# TASK ITEM:
All records below are to be repeated exactly, with the pictures left out.

# PROVIDED DATA:
§ §
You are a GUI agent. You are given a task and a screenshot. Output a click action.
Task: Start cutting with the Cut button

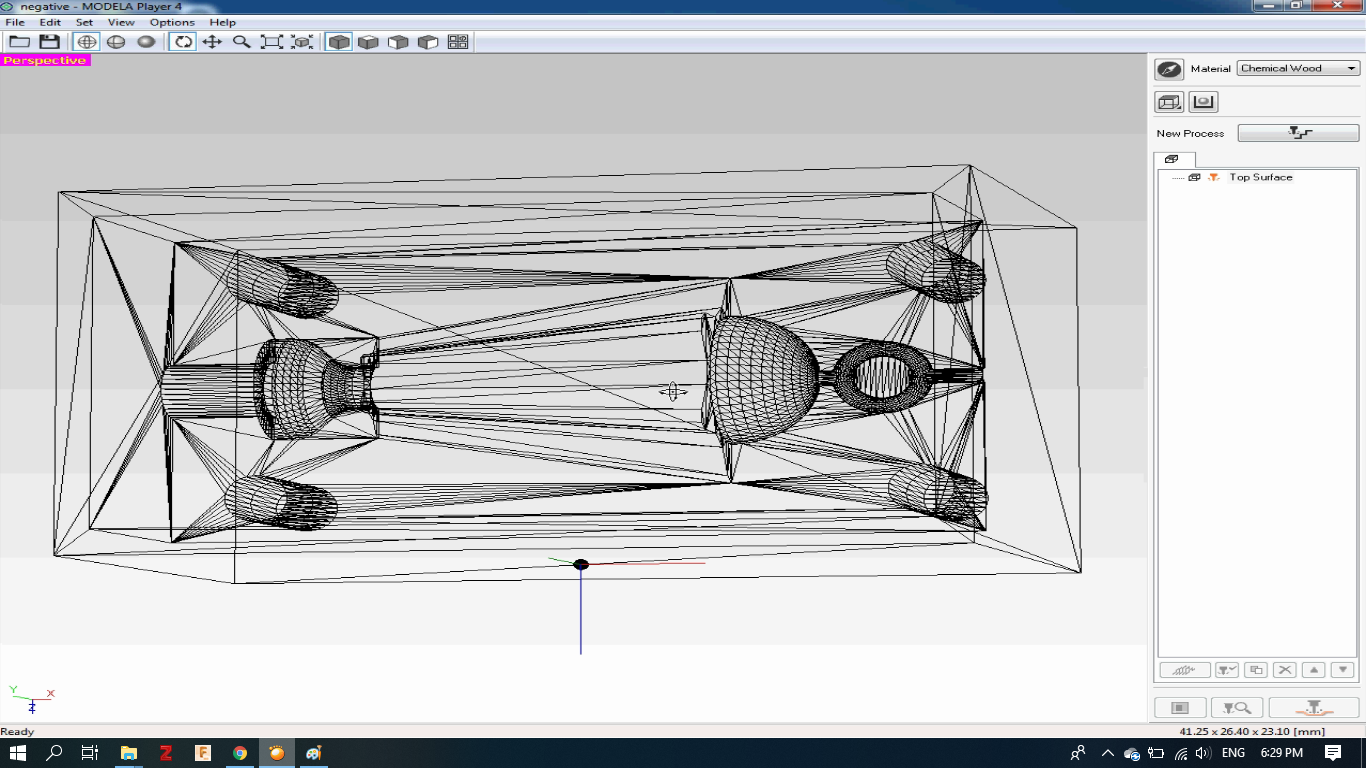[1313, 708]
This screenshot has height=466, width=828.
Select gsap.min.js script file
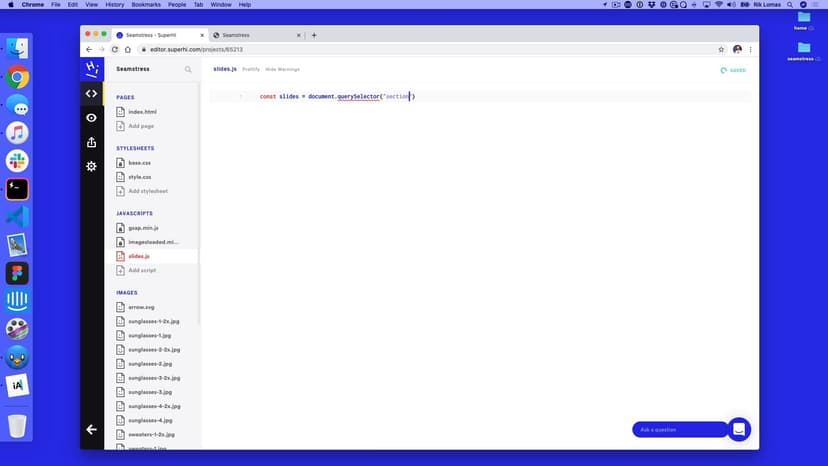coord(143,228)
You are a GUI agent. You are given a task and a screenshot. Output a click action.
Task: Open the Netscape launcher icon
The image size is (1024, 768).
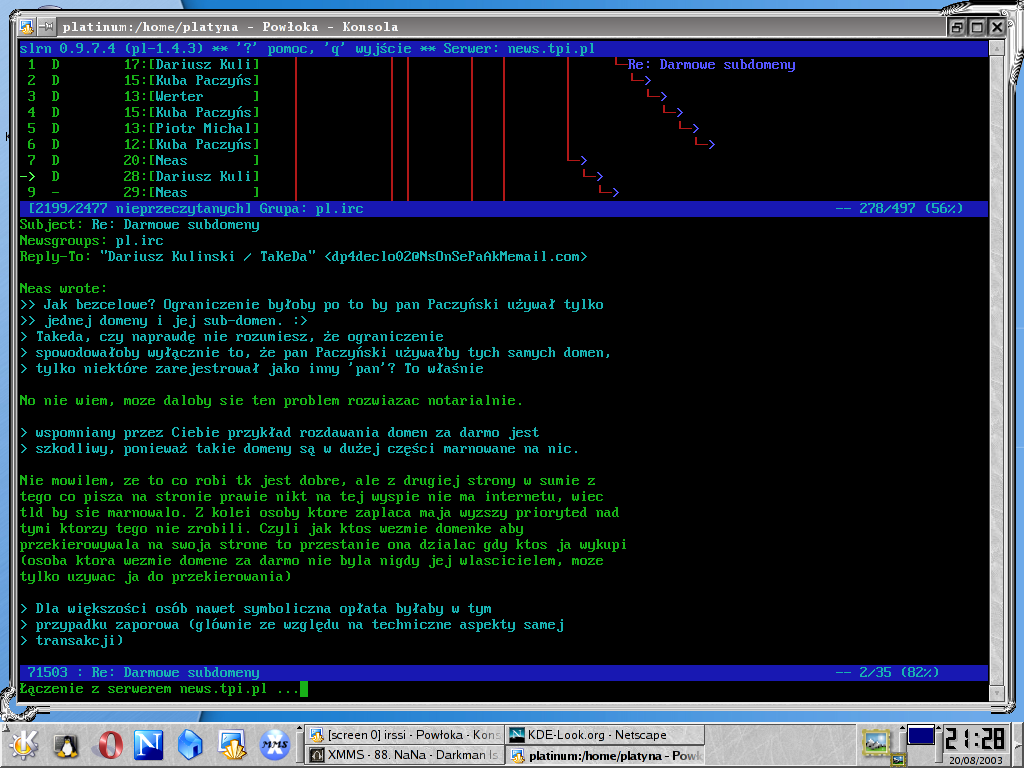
§ §
# ANSWER TO THIS PROBLEM:
You are a GUI agent. You are given a task and a screenshot. Output a click action.
Task: Start cutting with the Cut button

[1313, 708]
This screenshot has height=466, width=828.
Select gsap.min.js script file
coord(143,228)
You are a GUI agent. You are given a task and a screenshot. Output a click action.
Task: Open the Netscape launcher icon
The image size is (1024, 768).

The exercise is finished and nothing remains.